European Confederation of Directors' Associations

ecoDa

The European Confederation of Directors' Associations (ecoDa) is a not-for-profit association founded in December 2004 under the laws of Belgium.

Lobbying Activity

Meeting with Elena Arveras (Cabinet of Commissioner Maria Luís Albuquerque)

20 Jan 2026 · ESRS standards

Response to Postponement of deadlines within the Accounting Directive for the adoption of certain ESRS

18 Dec 2023

ecoDa is concerned about the ability of European companies targeted by the CSRD to meet all the legal requirements that will be imposed on them in an excessively short period of time.
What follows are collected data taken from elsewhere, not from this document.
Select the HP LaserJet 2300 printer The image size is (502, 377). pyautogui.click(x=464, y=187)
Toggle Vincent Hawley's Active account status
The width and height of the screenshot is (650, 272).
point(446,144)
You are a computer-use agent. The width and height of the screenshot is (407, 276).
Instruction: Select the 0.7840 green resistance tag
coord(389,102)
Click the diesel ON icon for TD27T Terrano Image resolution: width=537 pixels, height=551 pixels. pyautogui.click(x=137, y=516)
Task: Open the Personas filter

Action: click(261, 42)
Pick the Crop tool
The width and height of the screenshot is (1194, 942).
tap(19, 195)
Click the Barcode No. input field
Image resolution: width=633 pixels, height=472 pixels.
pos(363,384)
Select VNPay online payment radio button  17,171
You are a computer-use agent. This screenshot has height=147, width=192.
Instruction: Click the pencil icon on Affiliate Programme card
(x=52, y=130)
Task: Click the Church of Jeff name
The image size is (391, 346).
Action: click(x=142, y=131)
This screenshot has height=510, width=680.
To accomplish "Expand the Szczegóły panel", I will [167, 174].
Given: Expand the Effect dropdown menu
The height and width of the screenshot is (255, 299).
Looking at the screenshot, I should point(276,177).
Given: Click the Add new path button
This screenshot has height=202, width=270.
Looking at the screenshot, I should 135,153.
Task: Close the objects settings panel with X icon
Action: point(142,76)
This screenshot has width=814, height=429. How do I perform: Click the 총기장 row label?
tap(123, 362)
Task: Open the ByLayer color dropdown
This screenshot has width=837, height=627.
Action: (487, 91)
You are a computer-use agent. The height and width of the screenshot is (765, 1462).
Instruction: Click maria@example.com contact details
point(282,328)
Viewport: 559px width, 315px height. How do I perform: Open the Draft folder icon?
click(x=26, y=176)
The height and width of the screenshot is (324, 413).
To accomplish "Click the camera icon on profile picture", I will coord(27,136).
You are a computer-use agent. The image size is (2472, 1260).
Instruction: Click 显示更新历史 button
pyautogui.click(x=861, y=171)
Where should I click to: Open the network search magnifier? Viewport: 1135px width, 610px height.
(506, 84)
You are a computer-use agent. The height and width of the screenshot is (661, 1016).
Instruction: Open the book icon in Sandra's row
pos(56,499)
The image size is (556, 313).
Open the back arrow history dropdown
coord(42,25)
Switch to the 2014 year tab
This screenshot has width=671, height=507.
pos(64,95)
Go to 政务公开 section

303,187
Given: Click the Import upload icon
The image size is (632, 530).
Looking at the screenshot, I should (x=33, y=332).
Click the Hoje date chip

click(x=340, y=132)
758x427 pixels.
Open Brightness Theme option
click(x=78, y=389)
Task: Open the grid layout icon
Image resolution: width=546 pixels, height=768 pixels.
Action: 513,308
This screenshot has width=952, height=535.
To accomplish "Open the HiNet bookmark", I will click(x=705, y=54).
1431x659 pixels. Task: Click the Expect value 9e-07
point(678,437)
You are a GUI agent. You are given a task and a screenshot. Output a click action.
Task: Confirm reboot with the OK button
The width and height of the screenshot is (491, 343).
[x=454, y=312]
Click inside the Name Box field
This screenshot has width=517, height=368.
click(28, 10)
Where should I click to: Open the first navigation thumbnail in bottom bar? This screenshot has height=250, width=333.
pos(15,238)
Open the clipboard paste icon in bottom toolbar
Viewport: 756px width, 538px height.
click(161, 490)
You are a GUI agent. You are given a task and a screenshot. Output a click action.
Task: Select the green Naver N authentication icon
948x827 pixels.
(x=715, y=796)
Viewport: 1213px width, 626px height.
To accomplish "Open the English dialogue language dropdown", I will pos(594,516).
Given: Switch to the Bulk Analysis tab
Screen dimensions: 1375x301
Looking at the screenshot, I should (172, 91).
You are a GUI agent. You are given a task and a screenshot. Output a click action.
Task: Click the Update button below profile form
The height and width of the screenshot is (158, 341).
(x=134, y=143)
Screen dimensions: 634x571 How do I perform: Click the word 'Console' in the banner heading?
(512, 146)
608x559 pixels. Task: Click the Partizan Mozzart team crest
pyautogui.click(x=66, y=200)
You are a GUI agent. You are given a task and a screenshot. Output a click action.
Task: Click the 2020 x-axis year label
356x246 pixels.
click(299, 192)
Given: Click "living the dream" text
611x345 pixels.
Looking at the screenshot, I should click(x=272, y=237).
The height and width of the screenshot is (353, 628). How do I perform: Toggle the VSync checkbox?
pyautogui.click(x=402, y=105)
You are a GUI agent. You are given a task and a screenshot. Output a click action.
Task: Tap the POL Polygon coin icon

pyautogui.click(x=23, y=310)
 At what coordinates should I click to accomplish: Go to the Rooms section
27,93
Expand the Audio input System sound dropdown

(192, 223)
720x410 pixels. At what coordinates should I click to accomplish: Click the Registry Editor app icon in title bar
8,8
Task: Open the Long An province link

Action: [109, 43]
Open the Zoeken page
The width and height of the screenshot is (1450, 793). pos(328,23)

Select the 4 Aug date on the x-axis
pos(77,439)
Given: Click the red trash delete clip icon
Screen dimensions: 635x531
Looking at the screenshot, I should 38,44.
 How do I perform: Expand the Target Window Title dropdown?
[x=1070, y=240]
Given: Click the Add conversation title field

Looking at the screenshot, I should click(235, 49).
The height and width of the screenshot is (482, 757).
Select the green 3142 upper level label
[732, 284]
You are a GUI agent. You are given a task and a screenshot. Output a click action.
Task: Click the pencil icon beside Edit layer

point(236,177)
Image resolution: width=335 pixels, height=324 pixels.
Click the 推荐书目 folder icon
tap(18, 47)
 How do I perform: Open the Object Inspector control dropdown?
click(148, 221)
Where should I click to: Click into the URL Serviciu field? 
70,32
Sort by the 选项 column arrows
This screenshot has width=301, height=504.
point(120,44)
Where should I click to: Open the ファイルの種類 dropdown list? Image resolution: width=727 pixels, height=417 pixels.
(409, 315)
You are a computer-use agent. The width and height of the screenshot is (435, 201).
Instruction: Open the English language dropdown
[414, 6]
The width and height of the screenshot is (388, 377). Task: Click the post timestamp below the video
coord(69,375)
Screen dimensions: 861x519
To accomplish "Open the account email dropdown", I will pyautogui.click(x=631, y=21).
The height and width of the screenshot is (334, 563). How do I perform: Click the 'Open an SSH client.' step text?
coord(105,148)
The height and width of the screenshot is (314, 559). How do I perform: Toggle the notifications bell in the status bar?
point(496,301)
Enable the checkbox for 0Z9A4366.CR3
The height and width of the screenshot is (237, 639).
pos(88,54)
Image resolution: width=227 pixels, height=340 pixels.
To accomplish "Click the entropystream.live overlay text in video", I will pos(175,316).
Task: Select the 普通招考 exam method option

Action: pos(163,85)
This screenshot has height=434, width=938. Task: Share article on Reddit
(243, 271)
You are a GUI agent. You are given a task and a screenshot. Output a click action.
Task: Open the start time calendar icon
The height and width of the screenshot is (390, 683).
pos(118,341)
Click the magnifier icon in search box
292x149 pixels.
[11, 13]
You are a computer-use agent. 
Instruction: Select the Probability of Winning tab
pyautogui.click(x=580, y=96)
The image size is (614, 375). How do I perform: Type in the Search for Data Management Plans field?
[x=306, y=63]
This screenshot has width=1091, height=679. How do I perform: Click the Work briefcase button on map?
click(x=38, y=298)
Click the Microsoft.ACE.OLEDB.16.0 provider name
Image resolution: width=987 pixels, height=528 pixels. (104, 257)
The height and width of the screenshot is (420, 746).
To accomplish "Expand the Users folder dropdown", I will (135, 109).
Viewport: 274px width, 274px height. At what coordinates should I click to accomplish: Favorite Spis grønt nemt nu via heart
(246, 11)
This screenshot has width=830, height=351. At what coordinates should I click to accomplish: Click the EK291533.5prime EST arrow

However, groups well advanced in sustainability reporting have indeed expressed a view that the overall implementation of the CSRD will benefit from early access to sector-specific standards so that the full scope of required information is addressed in the initial stages. ecoDa is therefore of the opinion that the public release of these standards within the deadlines initially announced (2026) will be welcomed by the market, with voluntary application encouraged until they become mandatory, with a requirement pushed by two years (2028). With respect to a two-year delay regarding sustainability information to be published by certain third country entities, the proposed decision should be clarified so that the two-year delay applies only to the sector-specific sustainability reporting obligations and not to the sector-agnostic sustainability reporting obligations. ecoDa would like to stress the necessity of a level-playing field for all entities in the EU markets as far as sustainability information is required, so EU entities are not at a disadvantage in terms of effort to comply, but also higher transparency (and exposure to environmental activism and litigation). Compliance in 2028 for sector-agnostic sustainability reporting obligations is already a delay compared to requirements for EU entities and should not be pushed again by another two years. ecoDa is taking this opportunity to express its concern on a more general subject. The likelihood that companies will not be able to provide all the data necessary to meet ESRS standards is high. The statements (qualifications) that will be used in the context of limited assurance should not generate concerns from the market (investors) as well as negative reactions from NGOs for companies. Raising awareness about the interpretation of this information by stakeholders would be necessary to preserve European competitiveness. Please consider our full opinion letter attached.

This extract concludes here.